§ Document excerpt
** BEGIN **

2018-11-21 09:56:27 +00:00
Szabolcs Nagy
c20a10561a Remove the error handling wrapper from exp and exp2
Introduce new exp and exp2 symbol version that don't do SVID compatible
error handling.  The standard errno and fp exception based error handling
is inline in the new code and does not have significant overhead.

The double precision wrappers are disabled for sysdeps/ieee754/dbl-64
by using empty w_exp.c and w_exp2.c files, the math/w_exp.c and
math/w_exp2.c files use the wrapper template and can be included by
targets that have their own exp and exp2 implementations or use ifunc
on the glibc internal __ieee754_exp symbol.

The compatibility symbol versions still use the wrapper with SVID error
handling around the new code.  There is no new symbol version nor
compatibility code on !LIBM_SVID_COMPAT targets (e.g. riscv).

On targets where previously expl and exp2l were aliases of exp and exp2,
now they point to the compatibility symbols with the wrapper, because
they still need the SVID compatible error handling.  This affects
NO_LONG_DOUBLE (e.g arm) and LONG_DOUBLE_COMPAT (e.g. alpha) targets
as well.

The _finite symbols are now aliases of the standard symbols (they have
no performance advantage anymore).  Both the standard symbols and
_finite symbols set errno and thus not const functions.

** END **

§ Stored data
** BEGIN **

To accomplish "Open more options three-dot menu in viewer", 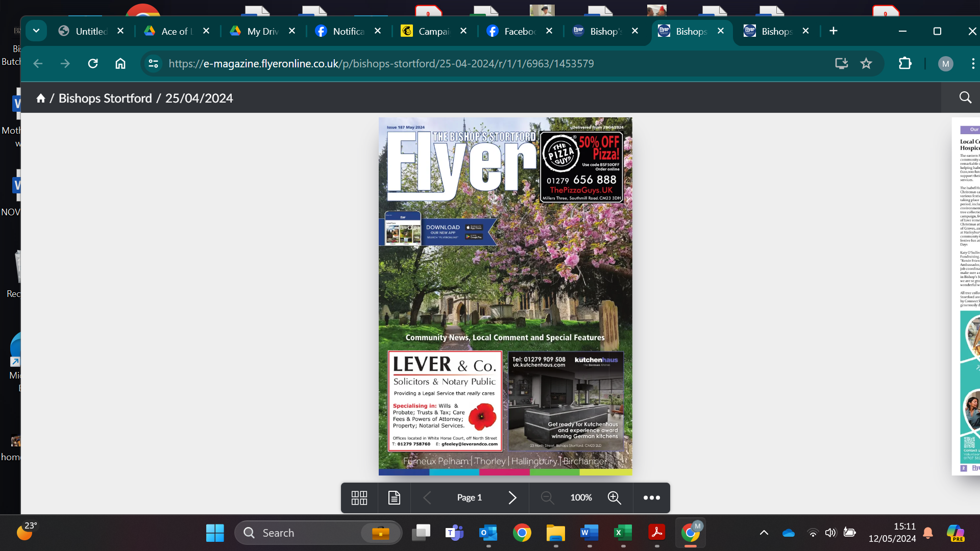I will coord(652,498).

** END **

§ Exercise details
Reproduce the passage of the commit message that begins with the words containing "On targets where" and ends with "not const functions.".

§ Completed task
On targets where previously expl and exp2l were aliases of exp and exp2,
now they point to the compatibility symbols with the wrapper, because
they still need the SVID compatible error handling.  This affects
NO_LONG_DOUBLE (e.g arm) and LONG_DOUBLE_COMPAT (e.g. alpha) targets
as well.

The _finite symbols are now aliases of the standard symbols (they have
no performance advantage anymore).  Both the standard symbols and
_finite symbols set errno and thus not const functions.